On 11/01/2014 01:58 PM, Tom Lane wrote:
Andres Freund <and...@2ndquadrant.com> writes:
On 2014-11-01 10:18:03 -0700, Josh Berkus wrote:
Yes, and I'm arguing that is the wrong decision. If hash indexes are
"discouraged", then they shouldn't be in core in the first place.
Last time we discussed it there were people (IIRC Andrew was one of
them) commenting that they use hash indexes *precisely* because they're
not WAL logged and that they can live with the dangers that creates. I
don't think that's sufficient justification for introducing the feature
at all. But it's nothing new that removing a feature has to fit quite
different criteria than adding one.
So, by that argument we could remove hash indexes once we have unlogged
indexes on logged tables. But then there's no need to remove them
anymore...
Yeah. When we last discussed this, the difficulty was around how to make
that combination work. An unlogged index on an unlogged table is no
problem: the init-fork mechanism is able to make them both go to empty
after a crash. But for an unlogged index on a logged table, just making
the index go to empty is not the correct recovery action.
We'd been wondering how to make crash recovery change the index's pg_index
entry into not indisvalid/indisready status. That's hard to do. But
maybe we don't have to. What about having the init-fork mechanism restore
a hash index into a state with the metapage marked as invalid? hashinsert
etc could simply do nothing when they see this metapage state.

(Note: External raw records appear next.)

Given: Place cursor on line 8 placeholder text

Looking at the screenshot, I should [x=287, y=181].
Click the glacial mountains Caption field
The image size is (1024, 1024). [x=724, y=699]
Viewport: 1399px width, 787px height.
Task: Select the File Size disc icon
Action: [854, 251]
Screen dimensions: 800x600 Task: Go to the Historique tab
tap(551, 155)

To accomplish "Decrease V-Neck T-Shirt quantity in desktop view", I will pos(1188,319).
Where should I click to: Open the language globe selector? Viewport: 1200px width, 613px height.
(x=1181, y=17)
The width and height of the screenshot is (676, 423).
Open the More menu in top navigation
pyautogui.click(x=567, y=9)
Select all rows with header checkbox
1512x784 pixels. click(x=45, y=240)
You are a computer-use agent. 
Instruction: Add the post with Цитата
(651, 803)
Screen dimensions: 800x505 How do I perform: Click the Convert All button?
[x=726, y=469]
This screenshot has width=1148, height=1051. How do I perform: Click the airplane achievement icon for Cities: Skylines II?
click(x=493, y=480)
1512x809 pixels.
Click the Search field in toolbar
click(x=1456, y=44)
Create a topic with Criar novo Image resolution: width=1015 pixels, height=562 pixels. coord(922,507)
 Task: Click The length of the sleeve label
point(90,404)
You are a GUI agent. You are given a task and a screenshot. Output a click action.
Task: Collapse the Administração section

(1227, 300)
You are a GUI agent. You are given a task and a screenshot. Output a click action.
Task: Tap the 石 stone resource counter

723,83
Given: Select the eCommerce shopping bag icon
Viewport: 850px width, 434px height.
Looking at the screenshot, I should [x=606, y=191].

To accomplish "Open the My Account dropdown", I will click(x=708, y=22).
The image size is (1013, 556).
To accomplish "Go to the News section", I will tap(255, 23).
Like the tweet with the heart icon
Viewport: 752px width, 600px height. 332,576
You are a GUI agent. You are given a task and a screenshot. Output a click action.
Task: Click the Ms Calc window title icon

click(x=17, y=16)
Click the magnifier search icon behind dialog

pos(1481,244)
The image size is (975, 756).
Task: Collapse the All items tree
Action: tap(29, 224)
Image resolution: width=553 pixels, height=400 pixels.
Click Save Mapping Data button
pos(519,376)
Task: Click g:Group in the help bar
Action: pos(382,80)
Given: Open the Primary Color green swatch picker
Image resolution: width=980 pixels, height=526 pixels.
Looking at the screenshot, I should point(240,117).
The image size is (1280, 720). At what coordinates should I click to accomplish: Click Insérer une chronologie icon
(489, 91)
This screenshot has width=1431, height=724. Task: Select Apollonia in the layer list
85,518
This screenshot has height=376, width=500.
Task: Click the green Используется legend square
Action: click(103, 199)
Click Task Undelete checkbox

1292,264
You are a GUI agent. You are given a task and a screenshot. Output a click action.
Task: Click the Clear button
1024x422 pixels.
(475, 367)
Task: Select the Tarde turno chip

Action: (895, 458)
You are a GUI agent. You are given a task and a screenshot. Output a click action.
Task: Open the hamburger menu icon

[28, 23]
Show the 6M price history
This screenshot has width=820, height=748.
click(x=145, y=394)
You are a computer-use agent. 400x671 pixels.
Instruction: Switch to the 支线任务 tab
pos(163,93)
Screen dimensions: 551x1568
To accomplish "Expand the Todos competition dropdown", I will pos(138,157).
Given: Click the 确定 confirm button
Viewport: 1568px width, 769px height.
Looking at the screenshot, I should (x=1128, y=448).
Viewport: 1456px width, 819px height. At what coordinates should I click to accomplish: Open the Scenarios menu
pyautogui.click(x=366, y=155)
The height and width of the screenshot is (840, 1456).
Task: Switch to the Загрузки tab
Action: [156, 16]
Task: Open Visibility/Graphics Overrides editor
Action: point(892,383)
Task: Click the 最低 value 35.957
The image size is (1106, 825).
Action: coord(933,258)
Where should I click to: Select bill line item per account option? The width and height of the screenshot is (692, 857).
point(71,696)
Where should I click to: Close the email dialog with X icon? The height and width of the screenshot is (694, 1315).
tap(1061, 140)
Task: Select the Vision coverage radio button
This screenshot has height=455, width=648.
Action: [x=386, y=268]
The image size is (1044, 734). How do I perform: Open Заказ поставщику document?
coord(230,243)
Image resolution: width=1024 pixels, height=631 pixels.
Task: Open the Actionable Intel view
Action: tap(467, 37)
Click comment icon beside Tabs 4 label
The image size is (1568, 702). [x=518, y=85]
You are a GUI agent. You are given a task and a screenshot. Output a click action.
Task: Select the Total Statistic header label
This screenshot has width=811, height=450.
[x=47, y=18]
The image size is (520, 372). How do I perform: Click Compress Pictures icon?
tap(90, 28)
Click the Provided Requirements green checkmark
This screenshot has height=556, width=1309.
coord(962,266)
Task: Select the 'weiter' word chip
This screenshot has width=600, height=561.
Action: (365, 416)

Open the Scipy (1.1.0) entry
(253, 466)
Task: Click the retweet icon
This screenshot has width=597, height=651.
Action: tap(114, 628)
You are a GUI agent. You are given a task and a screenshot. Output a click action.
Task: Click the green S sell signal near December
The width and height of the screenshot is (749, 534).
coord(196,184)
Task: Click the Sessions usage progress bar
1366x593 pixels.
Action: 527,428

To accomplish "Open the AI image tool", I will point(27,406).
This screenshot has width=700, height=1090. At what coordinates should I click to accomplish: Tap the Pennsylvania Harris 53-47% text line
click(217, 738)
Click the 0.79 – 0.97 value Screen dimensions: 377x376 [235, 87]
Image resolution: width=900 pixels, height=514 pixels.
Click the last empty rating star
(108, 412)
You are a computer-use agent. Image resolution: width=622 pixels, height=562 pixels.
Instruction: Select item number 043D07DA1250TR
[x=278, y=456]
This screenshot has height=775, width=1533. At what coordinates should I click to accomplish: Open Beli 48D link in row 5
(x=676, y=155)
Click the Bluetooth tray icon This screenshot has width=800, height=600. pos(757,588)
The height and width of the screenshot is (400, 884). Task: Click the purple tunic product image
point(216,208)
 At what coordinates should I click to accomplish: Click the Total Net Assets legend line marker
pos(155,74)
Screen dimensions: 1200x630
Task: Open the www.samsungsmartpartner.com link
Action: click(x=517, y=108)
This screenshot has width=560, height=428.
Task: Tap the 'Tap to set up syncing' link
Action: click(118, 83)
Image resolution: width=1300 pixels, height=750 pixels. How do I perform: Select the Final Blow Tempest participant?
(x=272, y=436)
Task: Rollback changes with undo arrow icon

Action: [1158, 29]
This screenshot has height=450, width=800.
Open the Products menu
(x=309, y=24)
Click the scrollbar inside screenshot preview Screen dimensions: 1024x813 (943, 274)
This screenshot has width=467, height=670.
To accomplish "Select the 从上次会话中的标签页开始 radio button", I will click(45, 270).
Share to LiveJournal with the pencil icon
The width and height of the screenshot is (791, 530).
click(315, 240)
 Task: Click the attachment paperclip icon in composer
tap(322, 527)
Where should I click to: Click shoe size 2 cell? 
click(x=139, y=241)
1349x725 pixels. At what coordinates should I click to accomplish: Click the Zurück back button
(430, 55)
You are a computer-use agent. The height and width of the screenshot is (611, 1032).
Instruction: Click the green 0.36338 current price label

hashgettuple could throw an error saying the index isn't usable until it's
been REINDEXed.
This is not quite as nice as an indisvalid-based solution, because it
requires some extra cooperation from the index AM's code. But setting up
an init fork requires work from the index AM anyway, so that objection
doesn't seem terribly strong to me.
Thoughts?
Isn't the planner still going to try to use the index in that case? If
it's not then I'd be OK with it, but if it's going to make the table
largely unusable until it's reindexed that would be rather sad.